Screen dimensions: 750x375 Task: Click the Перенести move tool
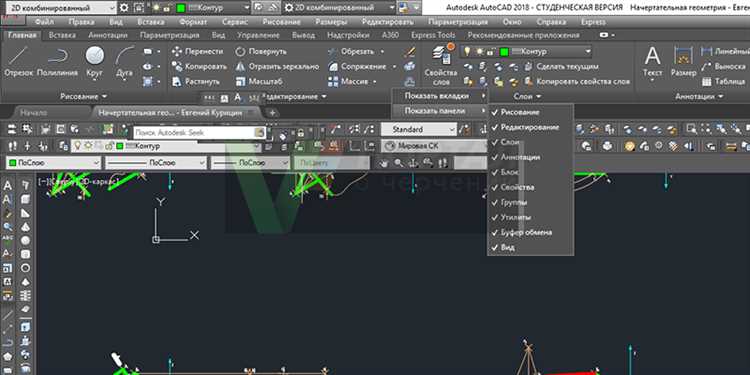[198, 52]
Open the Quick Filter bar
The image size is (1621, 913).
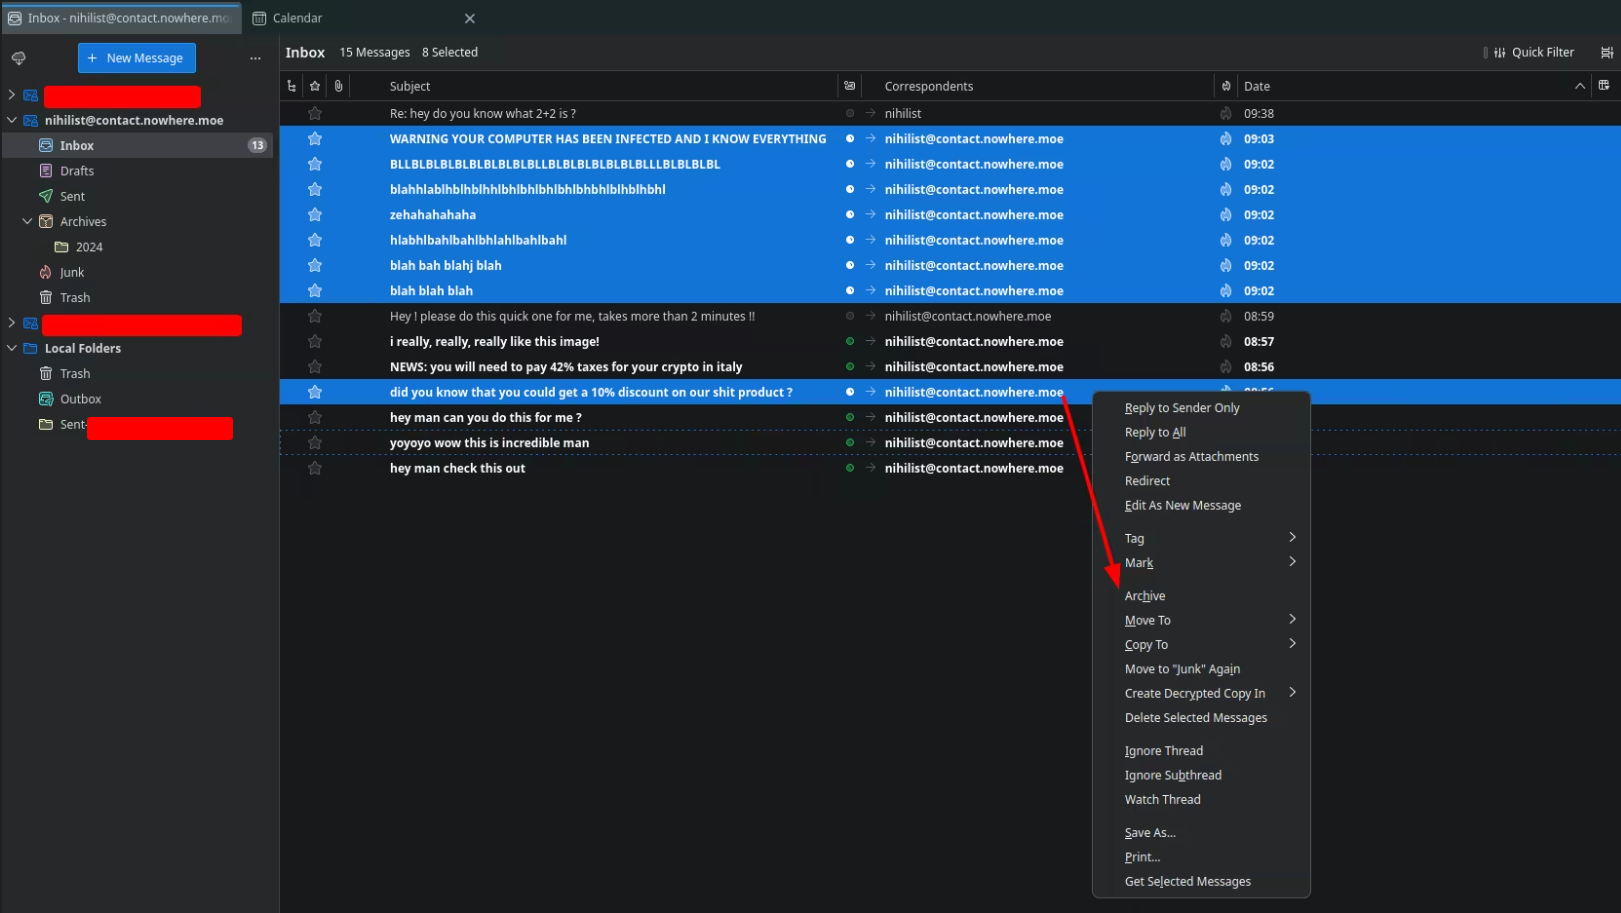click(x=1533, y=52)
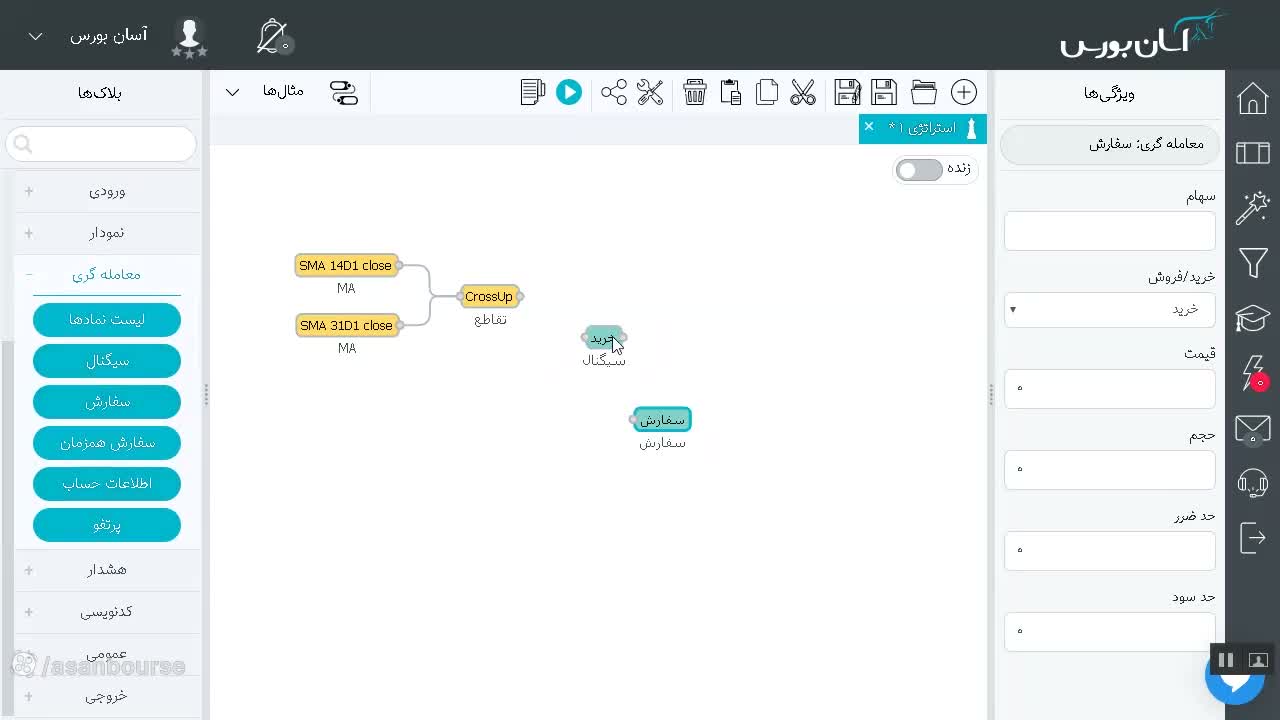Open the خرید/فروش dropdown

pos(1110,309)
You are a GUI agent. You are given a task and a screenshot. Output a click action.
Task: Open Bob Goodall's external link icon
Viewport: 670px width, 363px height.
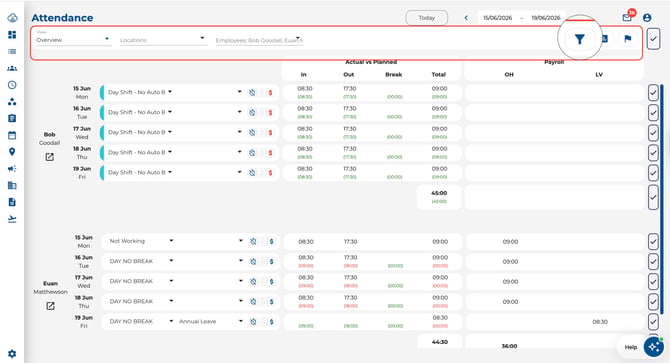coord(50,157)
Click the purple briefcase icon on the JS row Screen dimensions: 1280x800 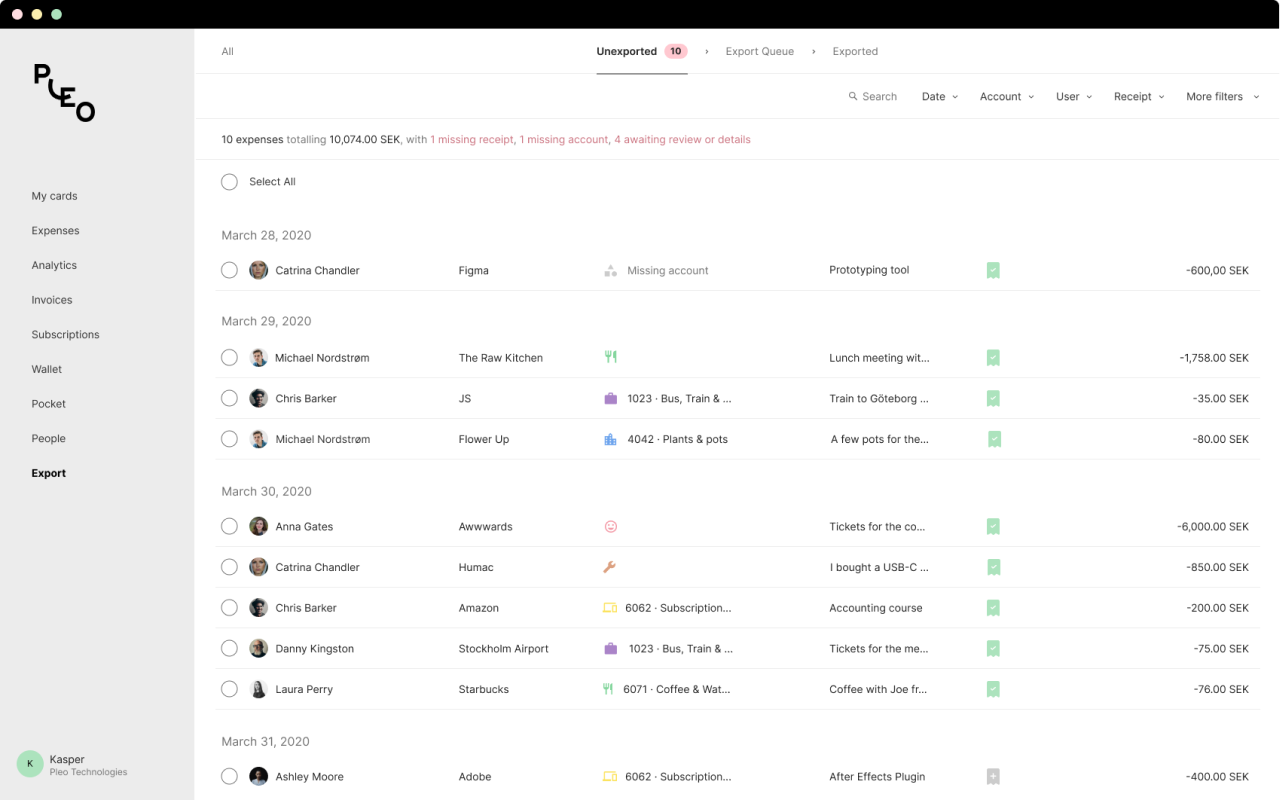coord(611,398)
--
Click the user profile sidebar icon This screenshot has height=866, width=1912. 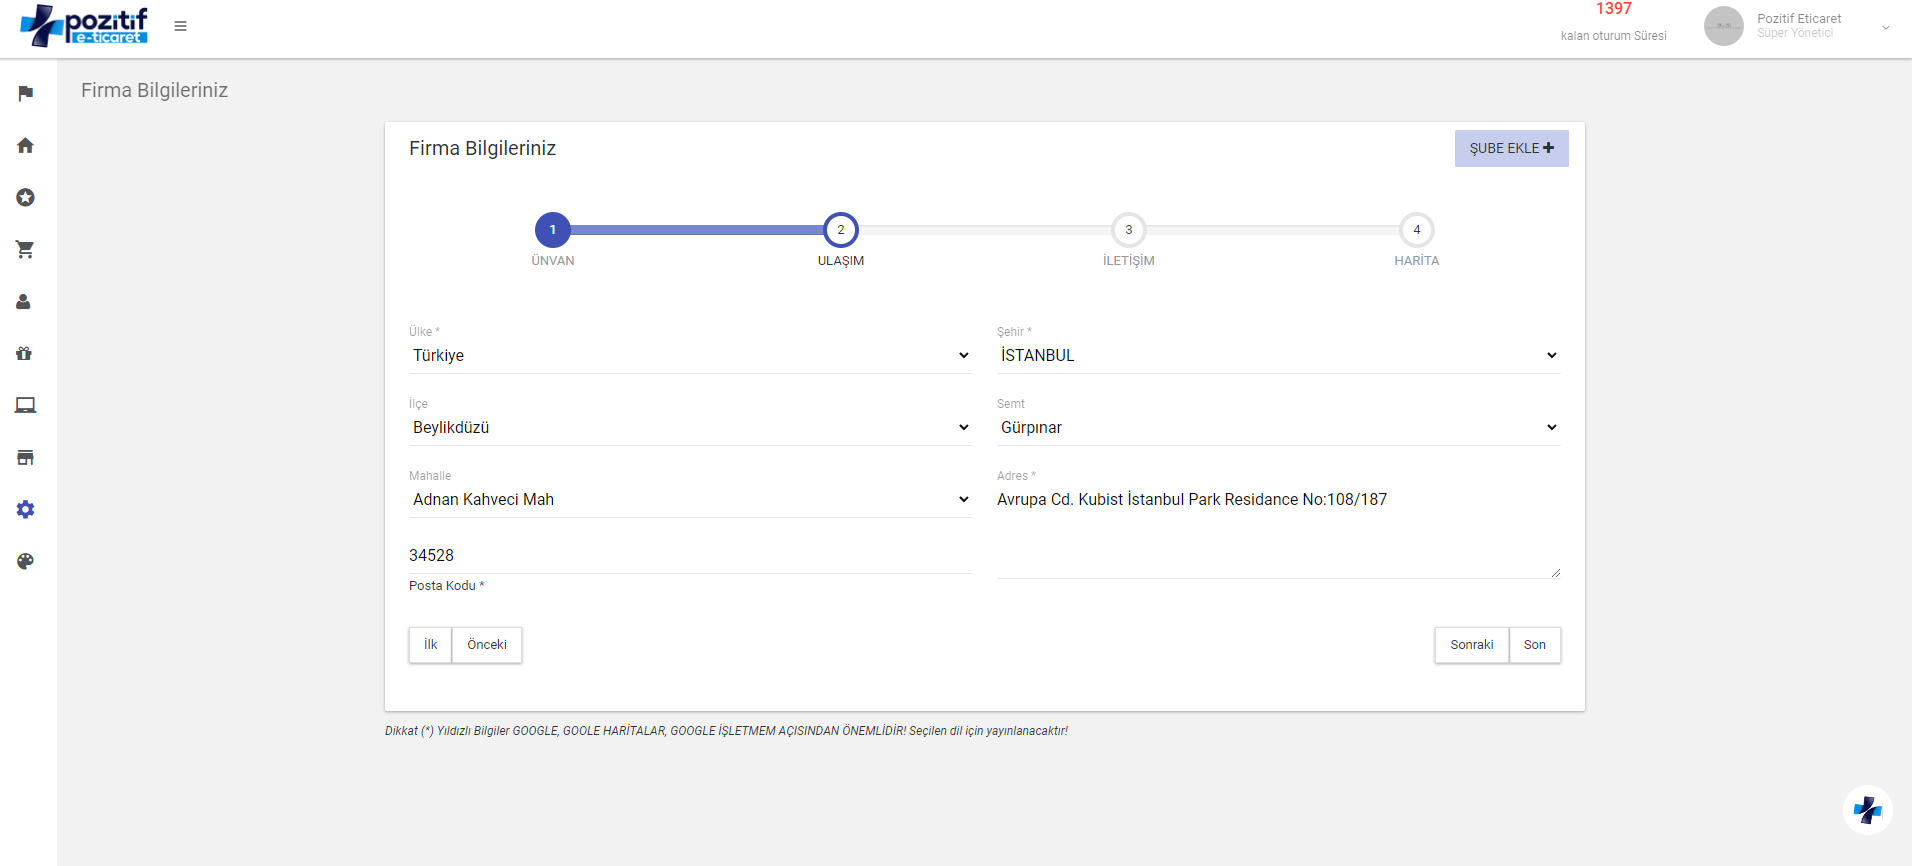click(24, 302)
* * *
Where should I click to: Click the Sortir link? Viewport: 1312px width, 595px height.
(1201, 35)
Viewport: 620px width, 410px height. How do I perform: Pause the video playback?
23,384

> TASK BRIEF
In the material above, which lines fall between the one holding "Screen dimensions: 750x375" and the one holding "You are a GUI", inclusive? Print exactly those, with the pictures left out.

> TASK OUTPUT
Screen dimensions: 750x375 Task: Click the Перенести move tool
[198, 52]
Open the Quick Filter bar
The image size is (1621, 913).
click(x=1533, y=52)
Open the خرید/فروش dropdown

pos(1110,309)
You are a GUI agent. You are given a task and a screenshot. Output a click action.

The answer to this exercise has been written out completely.